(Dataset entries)
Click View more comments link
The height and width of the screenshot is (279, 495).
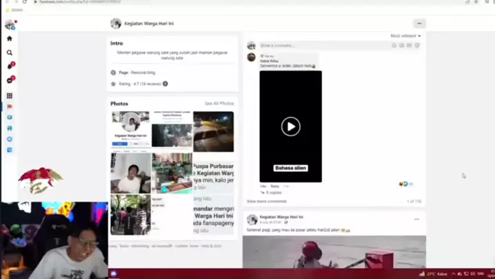click(x=266, y=201)
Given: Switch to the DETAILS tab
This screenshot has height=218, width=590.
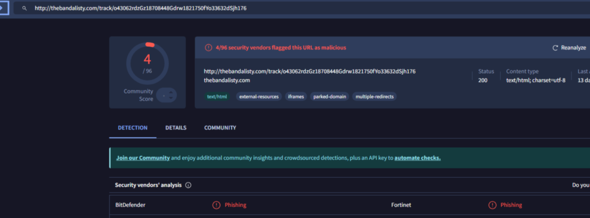Looking at the screenshot, I should (x=176, y=128).
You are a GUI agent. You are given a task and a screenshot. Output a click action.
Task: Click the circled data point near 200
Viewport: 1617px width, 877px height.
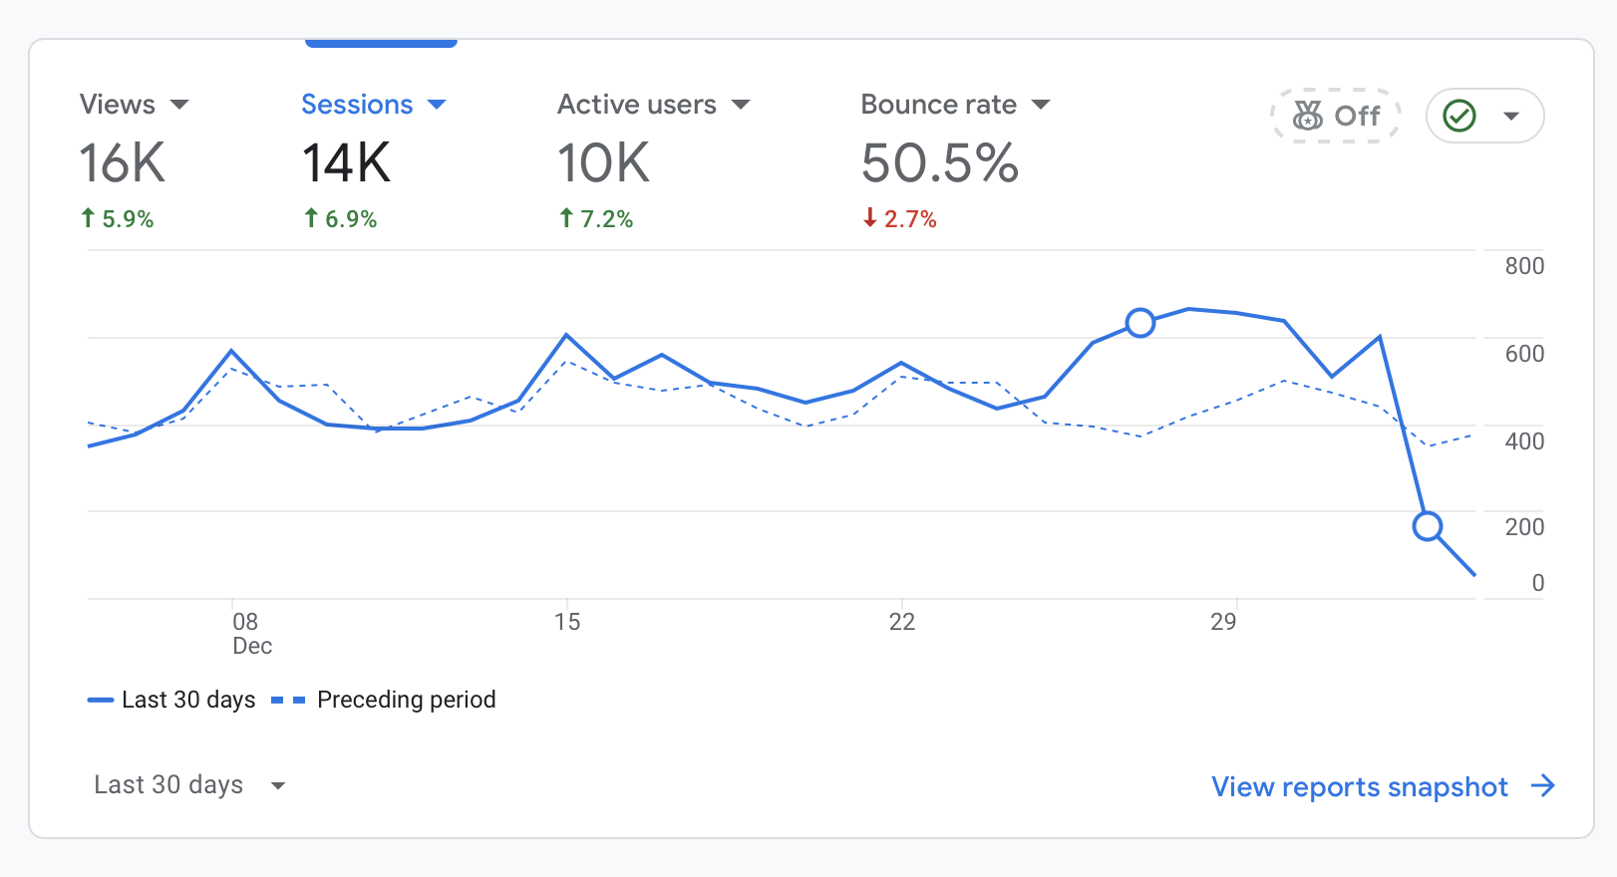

» **TASK DESCRIPTION**
Retype only the lines from the line with "You are a GUI" through the last line of the data. Keep both ends and skip the pictures.

» **EXERCISE RESULT**
You are a GUI agent. You are given a task and a screenshot. Output a click action.
Task: Click the circled data point near 200
Viewport: 1617px width, 877px height.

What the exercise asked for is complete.